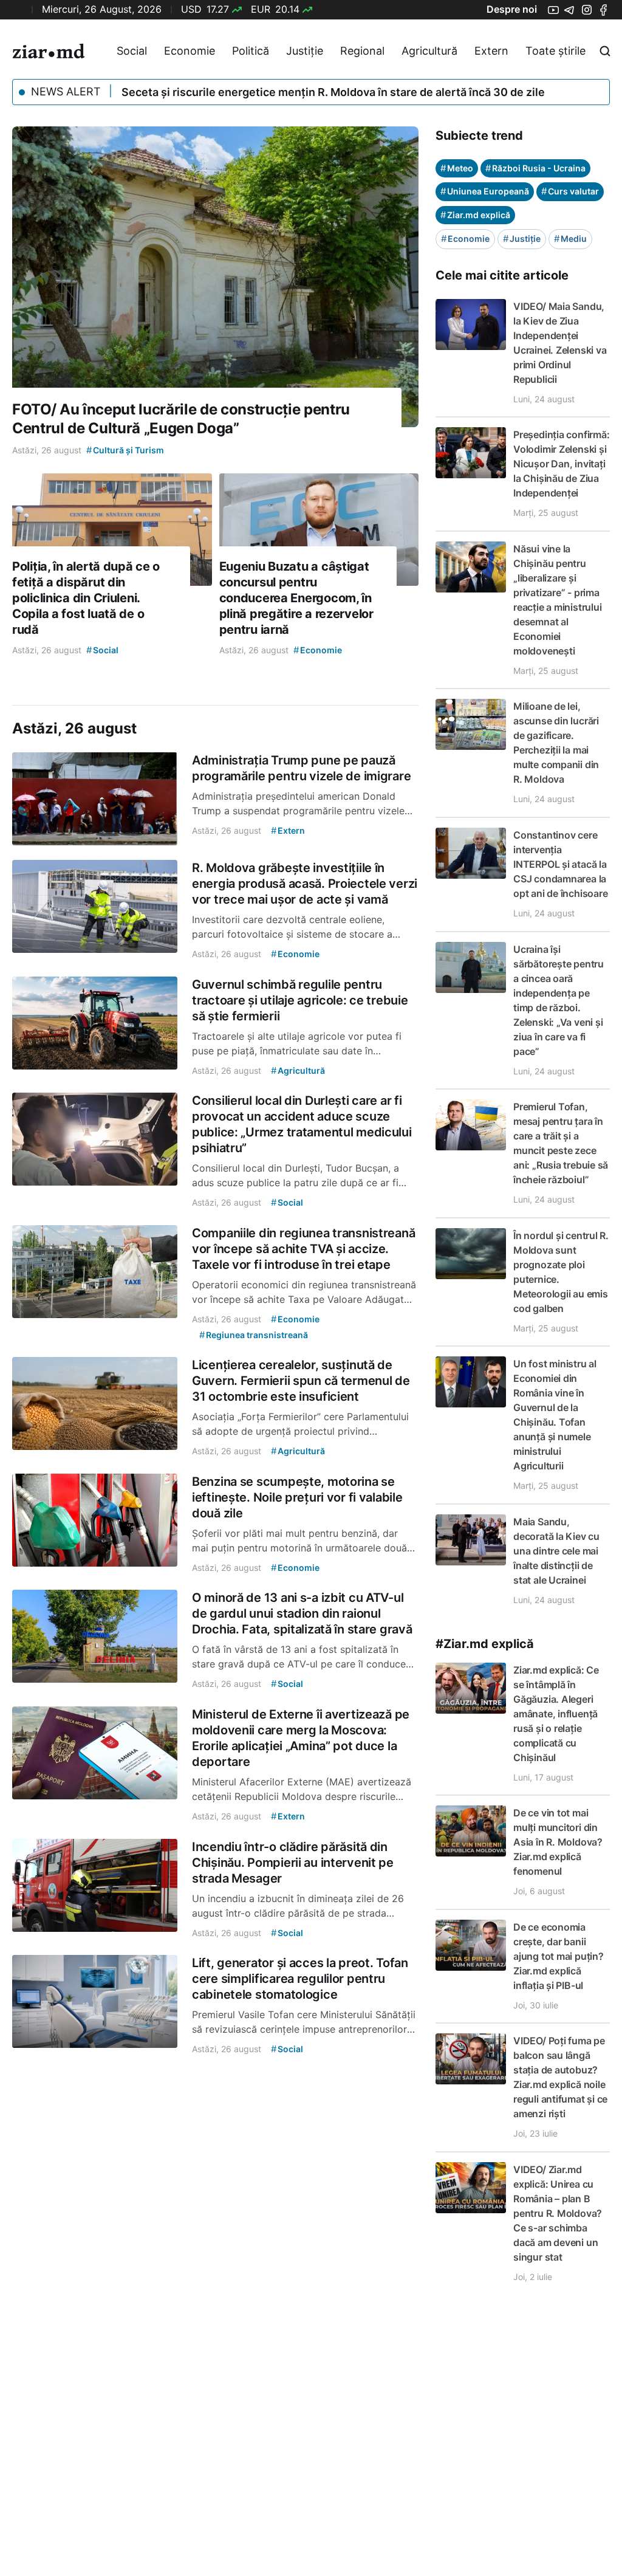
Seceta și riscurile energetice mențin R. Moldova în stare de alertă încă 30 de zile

- - - - - - -

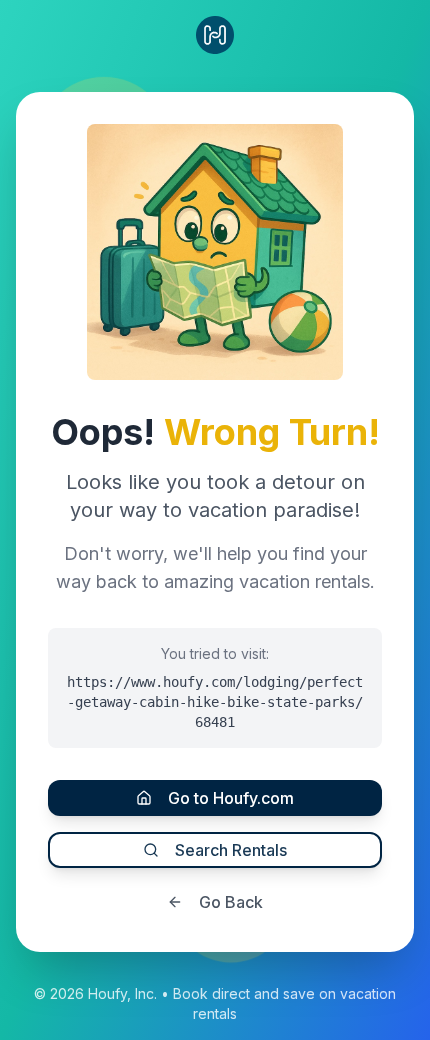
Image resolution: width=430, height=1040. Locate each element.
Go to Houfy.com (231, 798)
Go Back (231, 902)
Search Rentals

- - - - - - -

* **Task**:
Can you repeat, word for word, every line above from the one containing "Image resolution: width=430, height=1040." down to the one containing "Search Rentals", including both?

* **Your solution**:
Image resolution: width=430, height=1040. Locate each element.
Go to Houfy.com (231, 798)
Go Back (231, 902)
Search Rentals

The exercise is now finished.